Once, a woman who worked in a cubicle nearby was on the phone discussing the equitable division of her remaining Red Sox season tickets with the other ticket holder. Although I could overhear snippets of conversation, I was able to tune her out -- that is, until her voice got louder as the conversation became more heated.
I started to get uncomfortable listening to her diatribe. As much as I tried to focus on my work, I was riveted by the tone of her voice, her inflections, and her logic on the importance of attending the Baltimore series over the Toronto series.
I felt as if I were watching an episode of "Lost": Had I crossed the line from overhearing the conversation to eavesdropping? Am I supposed to not listen? Should I leave my cube? Is she supposed to speak in hushed tones so as not to invade my hearing space?
With the discomfort of listening to the heightened tension of the phone call outweighing my curiosity, I put on headphones and blared the music.
Sometimes, even though we're probably not supposed to be listening in, circumstances dictate that we intervene, as a brave fellow cube mate of mine did.
A typically serene young woman, planning everything from her engagement party to her house purchase, was incapable of using her quiet voice on the phone. It was impossible to not overhear her conversations. The tipping point for my neighbor came when the woman and her beau were engaged in the "I love you. No I love you. No, you hang up. No, you hang up first" banter.
Finally, our bold hero yelled over the cubicle wall, "Why don't you both just hang up at the same time so we can get some work done?" A provocative, yet effective strategy that garnered us peace and quiet.
Now, I'm just as guilty. I have a deep voice. Unbeknownst to me, due to the acoustical properties of cubes, ceilings, and walls, I was broadcasting my own little soap operas out among the rows of cubes.
My boss pulled me aside one day and said a number of people had complained about my loud phone voice, that they were unable to concentrate on work. At first, I was utterly embarrassed.
Then, though, it dawned on me: My conversations were not eavesdrop-worthy. If they were, my colleagues would not have asked the boss to intervene . (Or perhaps worse -- my conversations were so salacious that I was embarrassing them and myself.) And why, I wondered, didn't our brave hero yell over the cube wall and tell me to keep it down?
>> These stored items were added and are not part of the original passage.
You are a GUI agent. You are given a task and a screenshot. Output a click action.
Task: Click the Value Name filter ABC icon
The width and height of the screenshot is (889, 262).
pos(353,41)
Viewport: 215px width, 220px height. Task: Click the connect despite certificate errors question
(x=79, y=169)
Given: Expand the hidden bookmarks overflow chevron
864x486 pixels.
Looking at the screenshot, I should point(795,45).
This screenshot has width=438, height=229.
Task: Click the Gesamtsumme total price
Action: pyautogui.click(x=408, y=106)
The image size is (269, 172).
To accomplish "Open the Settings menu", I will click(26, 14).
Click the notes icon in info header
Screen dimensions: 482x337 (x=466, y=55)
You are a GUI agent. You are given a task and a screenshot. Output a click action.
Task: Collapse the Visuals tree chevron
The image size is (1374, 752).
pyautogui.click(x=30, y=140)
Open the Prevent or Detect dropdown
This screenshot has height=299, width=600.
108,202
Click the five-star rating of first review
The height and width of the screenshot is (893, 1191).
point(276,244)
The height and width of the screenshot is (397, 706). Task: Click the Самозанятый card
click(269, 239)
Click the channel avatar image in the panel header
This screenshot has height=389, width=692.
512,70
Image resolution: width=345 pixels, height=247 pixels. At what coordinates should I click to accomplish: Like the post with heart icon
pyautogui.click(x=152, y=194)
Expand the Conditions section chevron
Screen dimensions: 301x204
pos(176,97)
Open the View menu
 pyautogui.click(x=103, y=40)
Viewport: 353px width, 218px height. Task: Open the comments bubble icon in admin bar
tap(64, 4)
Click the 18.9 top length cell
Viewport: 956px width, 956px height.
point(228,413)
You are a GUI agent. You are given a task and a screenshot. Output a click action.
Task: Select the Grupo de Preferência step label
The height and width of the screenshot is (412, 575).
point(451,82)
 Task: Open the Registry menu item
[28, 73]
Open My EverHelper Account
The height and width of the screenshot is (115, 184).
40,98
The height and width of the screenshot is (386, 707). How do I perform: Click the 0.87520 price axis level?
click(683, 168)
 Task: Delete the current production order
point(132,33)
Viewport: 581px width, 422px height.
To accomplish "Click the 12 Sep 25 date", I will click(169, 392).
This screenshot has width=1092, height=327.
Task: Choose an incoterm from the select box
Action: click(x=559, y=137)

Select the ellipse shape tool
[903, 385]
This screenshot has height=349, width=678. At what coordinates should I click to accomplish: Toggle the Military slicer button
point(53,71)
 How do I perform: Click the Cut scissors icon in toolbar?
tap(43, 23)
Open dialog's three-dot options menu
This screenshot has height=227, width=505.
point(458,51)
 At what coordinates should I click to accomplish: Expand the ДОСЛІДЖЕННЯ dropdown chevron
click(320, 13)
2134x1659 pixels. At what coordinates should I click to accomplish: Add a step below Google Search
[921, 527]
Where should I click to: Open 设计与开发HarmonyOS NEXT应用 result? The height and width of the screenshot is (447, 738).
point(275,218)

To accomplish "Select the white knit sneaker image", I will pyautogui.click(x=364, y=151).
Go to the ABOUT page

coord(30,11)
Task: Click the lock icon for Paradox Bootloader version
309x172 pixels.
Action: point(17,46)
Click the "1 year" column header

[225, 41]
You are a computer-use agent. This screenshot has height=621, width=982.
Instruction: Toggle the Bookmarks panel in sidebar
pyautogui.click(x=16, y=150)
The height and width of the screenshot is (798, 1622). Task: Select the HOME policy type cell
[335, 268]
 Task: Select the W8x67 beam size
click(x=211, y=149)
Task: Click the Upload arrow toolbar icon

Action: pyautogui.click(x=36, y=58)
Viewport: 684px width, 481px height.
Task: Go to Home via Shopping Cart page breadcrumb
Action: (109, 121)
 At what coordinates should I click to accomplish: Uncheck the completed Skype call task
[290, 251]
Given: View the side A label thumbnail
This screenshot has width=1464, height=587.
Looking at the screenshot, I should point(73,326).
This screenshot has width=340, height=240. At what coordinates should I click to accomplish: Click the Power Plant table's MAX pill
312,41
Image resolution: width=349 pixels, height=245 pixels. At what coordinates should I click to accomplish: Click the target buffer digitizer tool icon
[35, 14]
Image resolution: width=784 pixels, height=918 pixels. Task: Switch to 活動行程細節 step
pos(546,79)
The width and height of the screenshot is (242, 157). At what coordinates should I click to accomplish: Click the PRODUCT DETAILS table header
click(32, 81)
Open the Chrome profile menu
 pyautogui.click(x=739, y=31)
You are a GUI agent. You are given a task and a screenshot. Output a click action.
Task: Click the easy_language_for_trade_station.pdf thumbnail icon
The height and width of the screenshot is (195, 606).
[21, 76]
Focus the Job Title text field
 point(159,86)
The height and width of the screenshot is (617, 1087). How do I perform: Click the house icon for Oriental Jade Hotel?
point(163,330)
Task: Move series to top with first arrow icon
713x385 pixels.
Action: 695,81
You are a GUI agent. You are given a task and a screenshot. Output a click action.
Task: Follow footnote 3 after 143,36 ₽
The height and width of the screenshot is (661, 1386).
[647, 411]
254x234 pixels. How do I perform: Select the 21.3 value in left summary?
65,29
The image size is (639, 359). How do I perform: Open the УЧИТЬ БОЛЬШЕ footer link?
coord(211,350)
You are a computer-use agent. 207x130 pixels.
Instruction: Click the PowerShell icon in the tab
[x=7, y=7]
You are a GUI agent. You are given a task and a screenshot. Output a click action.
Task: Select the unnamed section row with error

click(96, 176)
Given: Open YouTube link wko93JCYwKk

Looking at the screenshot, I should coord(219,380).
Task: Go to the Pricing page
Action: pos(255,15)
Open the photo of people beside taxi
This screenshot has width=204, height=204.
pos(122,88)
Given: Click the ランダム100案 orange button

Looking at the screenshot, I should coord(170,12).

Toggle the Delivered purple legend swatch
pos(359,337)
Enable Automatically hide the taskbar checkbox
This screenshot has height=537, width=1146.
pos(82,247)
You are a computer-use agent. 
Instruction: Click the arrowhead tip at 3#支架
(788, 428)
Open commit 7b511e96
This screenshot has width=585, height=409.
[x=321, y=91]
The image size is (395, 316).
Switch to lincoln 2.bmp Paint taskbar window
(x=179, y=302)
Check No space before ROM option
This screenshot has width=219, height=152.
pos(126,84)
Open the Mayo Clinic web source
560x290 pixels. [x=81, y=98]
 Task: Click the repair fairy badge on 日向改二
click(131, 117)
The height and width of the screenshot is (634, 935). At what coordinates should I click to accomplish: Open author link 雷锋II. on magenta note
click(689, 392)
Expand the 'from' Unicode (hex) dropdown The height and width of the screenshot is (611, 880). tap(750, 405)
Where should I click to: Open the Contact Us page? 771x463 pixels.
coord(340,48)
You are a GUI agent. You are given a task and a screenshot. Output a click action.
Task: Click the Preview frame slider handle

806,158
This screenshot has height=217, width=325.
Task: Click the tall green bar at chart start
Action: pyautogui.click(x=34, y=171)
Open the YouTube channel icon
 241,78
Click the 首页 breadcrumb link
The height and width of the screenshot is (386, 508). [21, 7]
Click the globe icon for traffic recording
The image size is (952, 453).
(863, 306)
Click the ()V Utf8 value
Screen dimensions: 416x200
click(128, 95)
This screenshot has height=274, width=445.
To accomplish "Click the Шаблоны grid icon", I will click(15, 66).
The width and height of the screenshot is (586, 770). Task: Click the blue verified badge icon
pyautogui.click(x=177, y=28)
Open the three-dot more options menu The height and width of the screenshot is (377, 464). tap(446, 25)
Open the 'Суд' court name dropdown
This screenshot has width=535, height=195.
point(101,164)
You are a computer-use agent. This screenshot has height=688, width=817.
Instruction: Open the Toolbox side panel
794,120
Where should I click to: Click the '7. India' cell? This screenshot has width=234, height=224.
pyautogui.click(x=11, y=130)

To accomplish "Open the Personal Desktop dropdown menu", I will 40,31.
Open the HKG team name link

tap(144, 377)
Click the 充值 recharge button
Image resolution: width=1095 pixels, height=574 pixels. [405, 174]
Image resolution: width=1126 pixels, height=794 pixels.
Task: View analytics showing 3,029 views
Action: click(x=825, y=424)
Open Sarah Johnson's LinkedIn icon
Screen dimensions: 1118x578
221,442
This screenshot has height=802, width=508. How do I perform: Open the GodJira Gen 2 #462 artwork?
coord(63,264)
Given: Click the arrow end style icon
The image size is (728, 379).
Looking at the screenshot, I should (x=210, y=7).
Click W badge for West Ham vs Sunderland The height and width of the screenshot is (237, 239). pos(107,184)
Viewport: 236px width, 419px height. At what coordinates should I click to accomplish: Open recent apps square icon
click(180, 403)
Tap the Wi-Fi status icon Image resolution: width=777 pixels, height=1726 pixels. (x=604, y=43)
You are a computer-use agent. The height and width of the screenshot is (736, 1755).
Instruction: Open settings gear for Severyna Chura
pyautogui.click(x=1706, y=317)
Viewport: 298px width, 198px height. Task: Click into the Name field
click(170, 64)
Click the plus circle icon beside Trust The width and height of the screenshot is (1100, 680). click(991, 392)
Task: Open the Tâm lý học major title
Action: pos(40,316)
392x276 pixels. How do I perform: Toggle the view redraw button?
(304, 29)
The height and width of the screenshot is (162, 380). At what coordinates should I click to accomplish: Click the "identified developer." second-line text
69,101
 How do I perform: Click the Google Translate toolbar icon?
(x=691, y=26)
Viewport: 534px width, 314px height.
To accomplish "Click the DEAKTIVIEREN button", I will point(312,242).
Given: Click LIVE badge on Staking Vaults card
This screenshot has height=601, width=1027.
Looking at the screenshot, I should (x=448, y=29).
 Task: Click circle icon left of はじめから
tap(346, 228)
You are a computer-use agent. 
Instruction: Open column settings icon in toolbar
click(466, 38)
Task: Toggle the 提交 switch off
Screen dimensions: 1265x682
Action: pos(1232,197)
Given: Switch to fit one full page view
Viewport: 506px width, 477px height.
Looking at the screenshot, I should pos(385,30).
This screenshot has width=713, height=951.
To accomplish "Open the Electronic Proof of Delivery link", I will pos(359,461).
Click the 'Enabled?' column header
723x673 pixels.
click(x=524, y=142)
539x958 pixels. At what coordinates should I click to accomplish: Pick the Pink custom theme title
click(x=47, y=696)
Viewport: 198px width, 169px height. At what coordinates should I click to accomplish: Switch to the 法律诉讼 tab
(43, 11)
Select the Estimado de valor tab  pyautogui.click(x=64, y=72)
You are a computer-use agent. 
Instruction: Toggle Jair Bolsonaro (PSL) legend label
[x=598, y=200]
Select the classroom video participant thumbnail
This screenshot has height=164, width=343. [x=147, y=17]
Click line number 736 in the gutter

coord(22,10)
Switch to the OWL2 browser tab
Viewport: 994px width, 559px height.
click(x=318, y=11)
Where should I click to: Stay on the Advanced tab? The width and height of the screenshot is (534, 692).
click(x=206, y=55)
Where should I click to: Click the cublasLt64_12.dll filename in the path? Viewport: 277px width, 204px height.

In hushed tones, my boss and I spoke about this for a few minutes. I thanked him for making me aware of my foible. Going forward, I told him, I would either find a conference room from which to make the calls, or use my quiet voice.
To which the very brave woman on the other side of the cube yelled, "You don't have a quiet voice."
Everyone in the vicinity burst out laughing. They had overheard our conversation. Or perhaps they were eavesdropping. Either way, it didn't matter. I smiled, and joined in the laughter.
If you want to write about the view from your cube, go to bostonworks .boston.com/cube_submit. ![]()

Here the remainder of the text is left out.